→ **Given text**:
____________

2008-10-10 Thread Jason Grout

William Stein wrote:
> On Fri, Oct 10, 2008 at 7:11 AM, Jason Grout
> <[EMAIL PROTECTED]> wrote:
>> How do I get a numeric approximation for symbolic expressions that have
>> variables?  I want to leave the variables alone, but get numeric
>> approximations for all constants.  For example, here's how it works in
>> mathematica:
>>
>> In[1]:= a:=1+Sqrt[2]*x
>>
>> In[2]:= a
>>
>> Out[2]= 1 + Sqrt[2] x
>>
>> In[3]:= N[a]
>>
>> Out[3]= 1. + 1.41421 x
>>
>>
>> However, the corresponding thing does not work in Sage:
>>
>> sage: a=1+sqrt(2)*x
>> sage: a
>> sqrt(2)*x + 1
>> sage: n(a)
>> ---
>> TypeError Traceback (most recent call last)

____________

→ **Exercise aim**: Please continue the Sage mailing-list thread from the point where it stops. The data after the Sage mailing-list thread isn't needed.

→ **Provided data**:

____________

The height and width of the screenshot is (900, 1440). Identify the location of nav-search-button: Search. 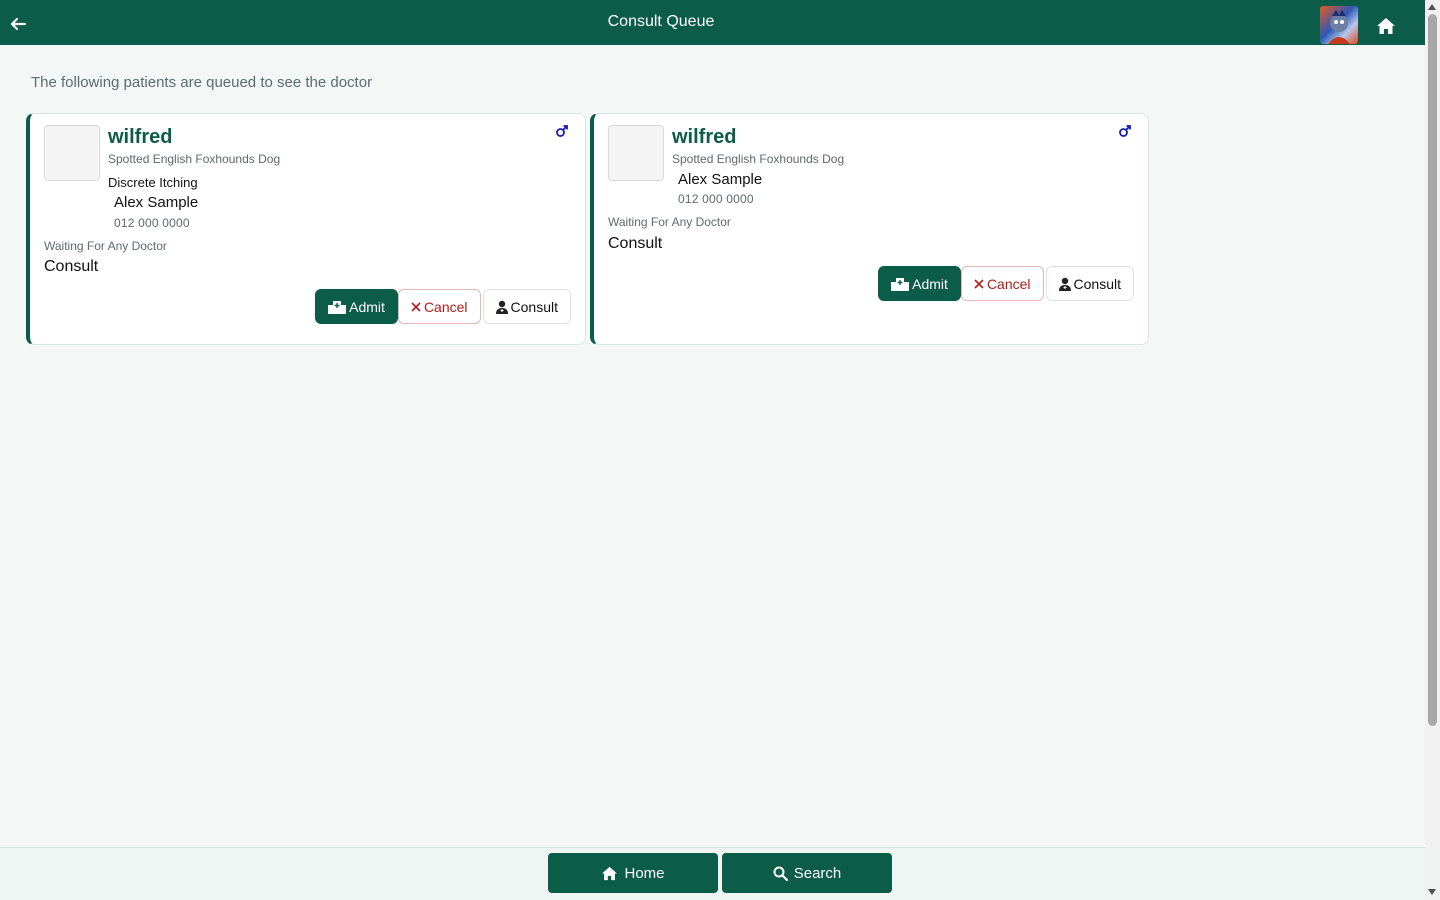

____________

→ **Output of the task**:
> 
> For polynomials, do this:
> 
> sage: f = 1 + sqrt(2)*x
> sage: f.polynomial(RDF)
> 1.41421356237*x + 1.0


Aah, thanks.  I guess I also now see the f.series command, which does 
what I originally wanted as well (lets me specify the ring for the 
coefficients to the series approximation).

The general request still stands, though: is there a way to numerically 
approximate all the constants in a symbolic expression, but keep the 
variables as variables?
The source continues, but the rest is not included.